━━━ Texte à lire

Le vendredi 12 septembre 2025, Sheik Edris Mamodebaccus a franchi le cap exceptionnel des cent ans. Mais derrière cette longévité remarquable se dévoile surtout le portrait d’un homme qui a consacré plus d’un demi-siècle au service de sa communauté comme imam de la Gulzar-E-Quadria Sunnee Masjid, à Quatre-Bornes. Sa vie, façonnée par la foi, l’humilité et la discipline, illustre un engagement spirituel sans faille et un héritage humain qui marque plusieurs générations.

Les premières lueurs de la vocation

Né à L’Avenir, Saint-Pierre, Sheik Edris découvre très tôt l’appel de la religion. À seulement 12 ans, il ressent une attirance profonde pour l’Islam et nourrit une soif insatiable de connaissances. On le retrouve souvent dans la capitale, achetant des livres religieux pour quelques sous. Ces modestes acquisitions, faites avec une détermination rare pour son âge, témoignaient déjà d’un destin marqué par la quête spirituelle.

Après sa scolarité primaire, il choisit de s’immerger pleinement dans l’étude religieuse, convaincu que sa mission est de devenir imam. Son objectif n’est pas d’obtenir une reconnaissance sociale, mais d’accompagner, d’éduquer et de guider les fidèles sur le chemin de la foi.

L’ancrage familial

En 1953, il épouse Jawabee Soyden, compagne fidèle et soutien indéfectible dans sa mission. De cette union naîtront neuf enfants – cinq filles et quatre garçons – qui grandiront dans un foyer empreint de discipline, de respect et de valeurs islamiques.

Aujourd’hui, la famille Mamodebaccus compte 19 petits-enfants et 24 arrière-petits-enfants. Six d’entre eux sont devenus médecins, reflet de l’importance accordée à l’éducation et au service de l’humanité. Ses enfants ne cessent de rappeler avec fierté que leur père s’est sacrifié pour eux, leur transmettant non seulement une éducation, mais aussi une façon de vivre centrée sur la foi et le service.

Plus de 50 ans comme imam

C’est en 1959 que Sheik Edris s’installe à Quatre-Bornes. Il prend alors la charge de la Gulzar-E-Quadria Sunnee Masjid, où il officiera comme imam pendant plus de cinquante ans. Pour lui, la mosquée est un sanctuaire, mais aussi une responsabilité quotidienne. Ses proches racontent : « Dada mem ti pe ouver masjid, li nettoyer, li fer imam, li okip mayyat. »

Même après sa retraite officielle, Sheik Edris n’a jamais cessé de répondre à l’appel du service. Il continuait à remplacer l’imam, à faire l’appel de l’adhân et à accompagner la communauté lors des prières ou des cérémonies funéraires. Lorsque son départ a été annoncé, de nombreux fidèles n’ont pu retenir leurs larmes, tant son dévouement avait marqué les esprits.

━━━━━━
━━━ Extraits des lignes

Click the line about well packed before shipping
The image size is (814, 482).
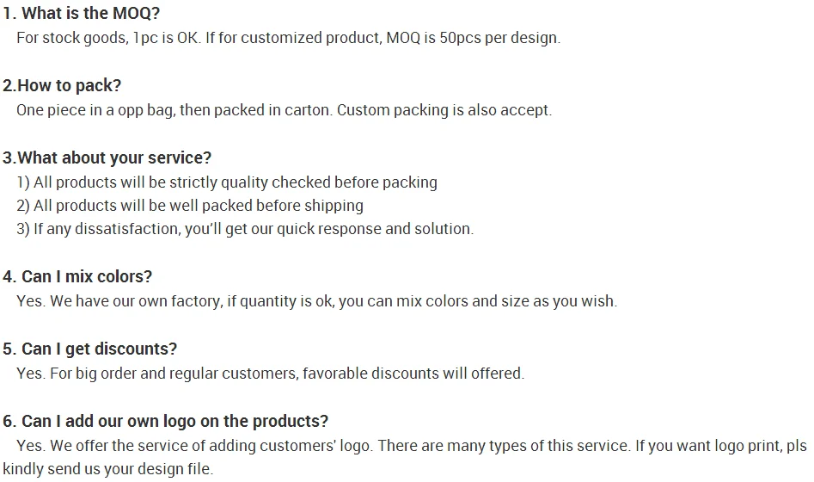[x=189, y=206]
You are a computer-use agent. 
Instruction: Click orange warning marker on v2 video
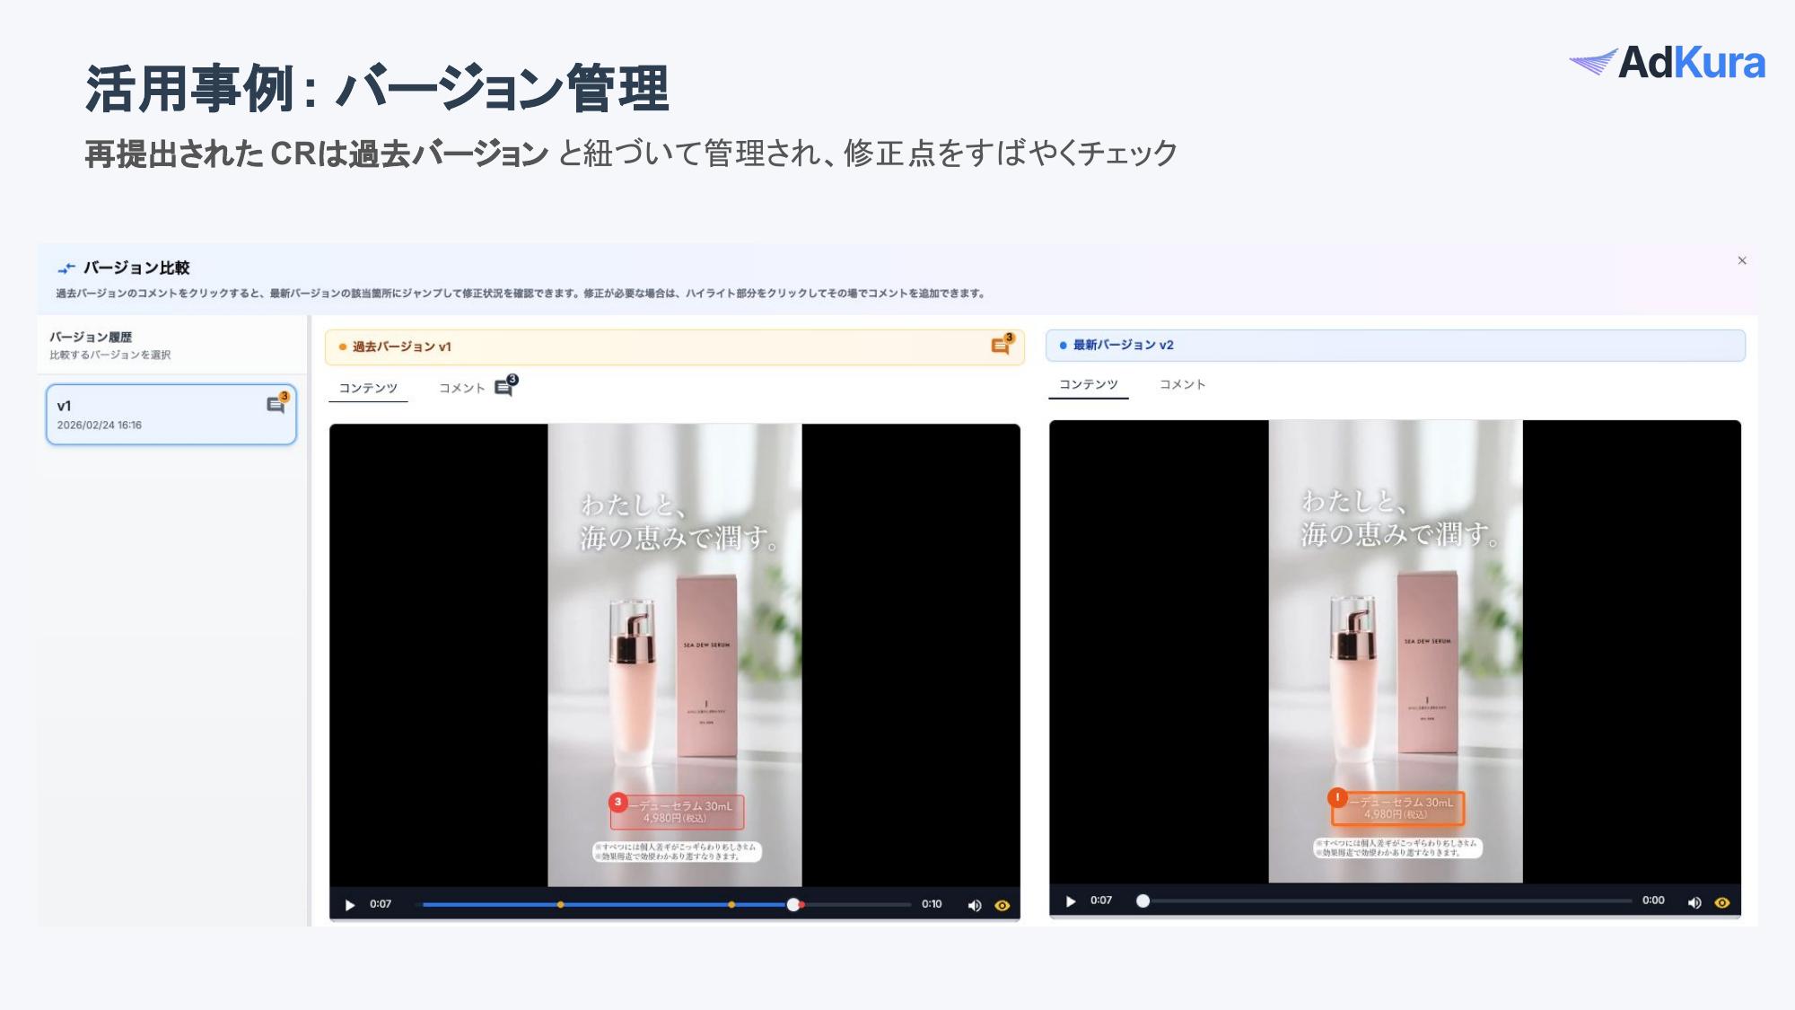coord(1337,797)
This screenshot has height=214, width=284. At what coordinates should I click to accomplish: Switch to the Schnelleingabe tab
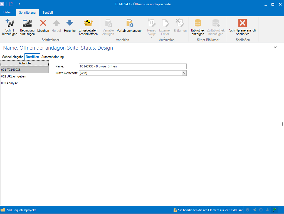13,57
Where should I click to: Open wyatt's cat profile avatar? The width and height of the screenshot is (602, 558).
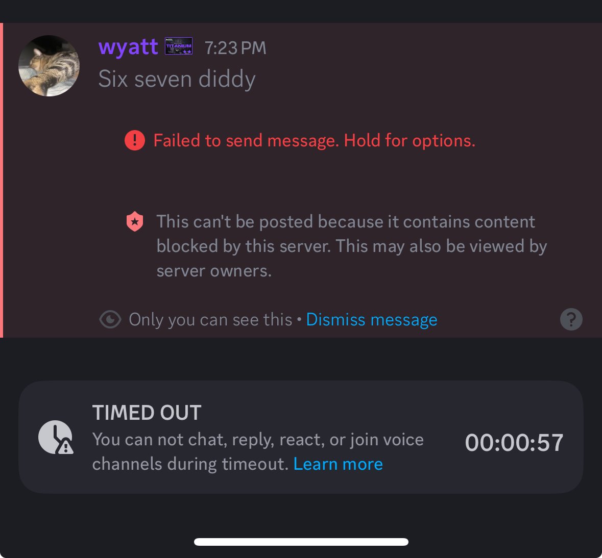(x=49, y=66)
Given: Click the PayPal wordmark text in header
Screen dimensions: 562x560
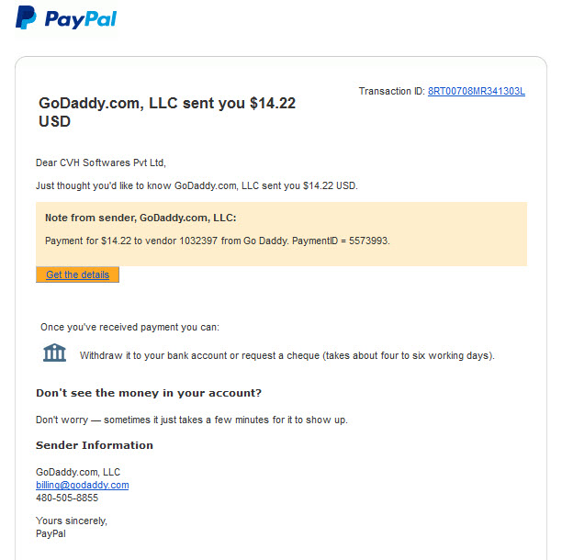Looking at the screenshot, I should coord(81,19).
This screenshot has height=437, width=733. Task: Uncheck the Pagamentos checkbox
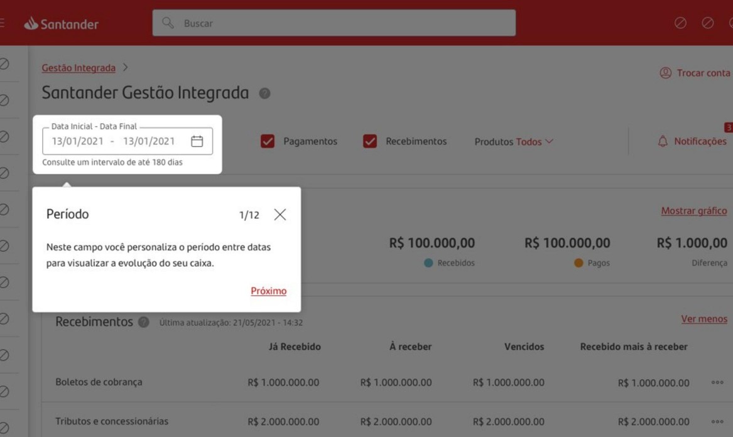click(268, 141)
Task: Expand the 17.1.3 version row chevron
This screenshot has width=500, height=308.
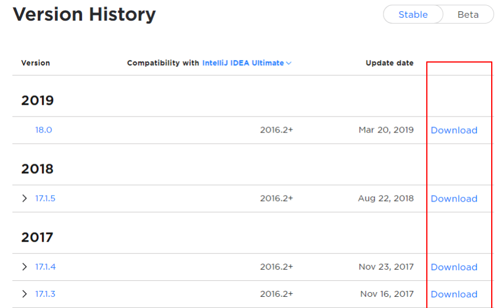Action: point(24,294)
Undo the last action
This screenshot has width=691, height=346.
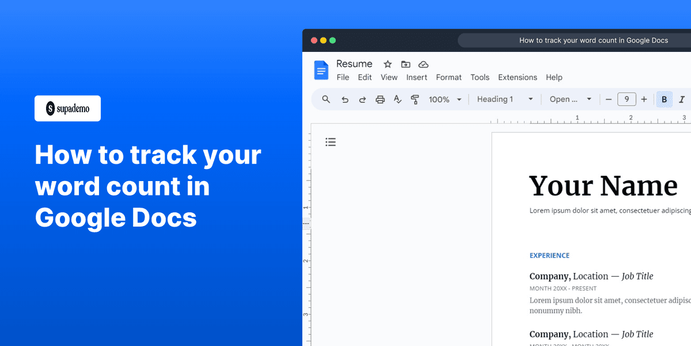click(x=345, y=99)
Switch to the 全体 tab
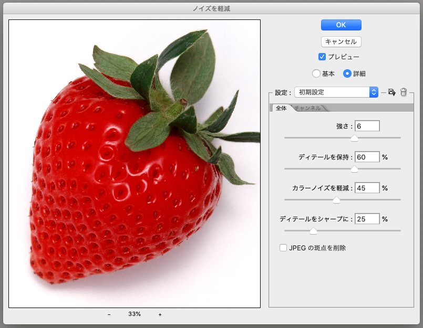 [281, 108]
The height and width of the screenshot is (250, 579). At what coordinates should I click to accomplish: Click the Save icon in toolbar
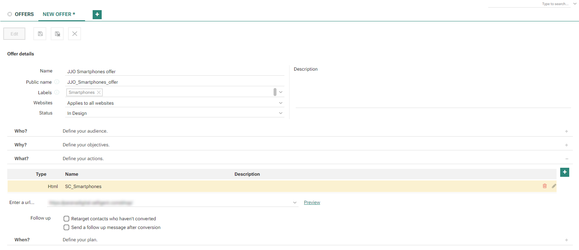[x=40, y=34]
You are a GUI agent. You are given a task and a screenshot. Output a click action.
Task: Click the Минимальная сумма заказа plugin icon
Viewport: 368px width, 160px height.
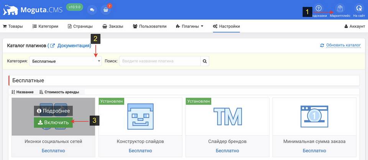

━━━━━━

[Consignes]:
(1) Reproduisez sans aucun changement le passage du texte sur Sheik Edris Mamodebaccus compris entre « L’ancrage familial » et « de valeurs islamiques. », ces deux bornes incluses.
(2) Reprenez le texte consacré à Sheik Edris Mamodebaccus à la suite de sa dernière phrase et prolongez-le.

[Résultats attendus]:
(1)
L’ancrage familial

En 1953, il épouse Jawabee Soyden, compagne fidèle et soutien indéfectible dans sa mission. De cette union naîtront neuf enfants – cinq filles et quatre garçons – qui grandiront dans un foyer empreint de discipline, de respect et de valeurs islamiques.

(2)
L’éducateur et le guide

Au-delà de son rôle d’imam, Sheik Edris a aussi été enseignant à la madrassah, où il a formé plusieurs générations de jeunes. Ses cours ne se limitaient pas à la transmission de connaissances religieuses : il inculquait discipline, valeurs humaines et respect de l’autre.

Parmi ses élèves, certains ont marqué la vie publique mauricienne, comme le ministre Shakeel Mohamed. Cette influence démontre que son héritage dépasse le cercle religieux pour toucher le tissu social et politique de la ville.

Une piété incarnée

Dada Edris a accompli le pèlerinage à La Mecque à trois reprises, renforçant encore sa relation intime avec sa foi. Aujourd’hui, malgré une mobilité réduite, il demeure assidu à ses cinq salâts quotidiennes et à la salât de Jummah chaque vendredi.

Sa fille raconte qu’il lit le Quran cinq fois par jour, achevant une lecture complète chaque semaine. À 100 ans, Dada Edris garde toutes ses facultés et partage toujours sa voix claire en récitant des versets. Pour son anniversaire, il a tenu à offrir à sa famille un cadeau symbolique : la lecture à haute voix d’un passage du Saint Quran, geste qui résume à lui seul une vie entière de service et de piété.

Le patriarche respecté

Pour sa famille, Dada Edris est bien plus qu’un imam ou un enseignant. Il est le pilier autour duquel se rassemblent enfants, petits-enfants et arrière-petits-enfants. Tous soulignent sa tendresse, sa sagesse et son sens du sacrifice. « Dan mo destin finn marke pou mo viv 100 ans, et mo remercier Allah pou sa kado-la », confie le centenaire.

Loin de la vanité, il se dit simplement reconnaissant d’avoir eu la chance de consacrer sa vie à Allah et à sa communauté. Sa maison reste un lieu d’accueil chaleureux où il aime être entouré des siens, témoignant d’un amour familial aussi fort que sa foi.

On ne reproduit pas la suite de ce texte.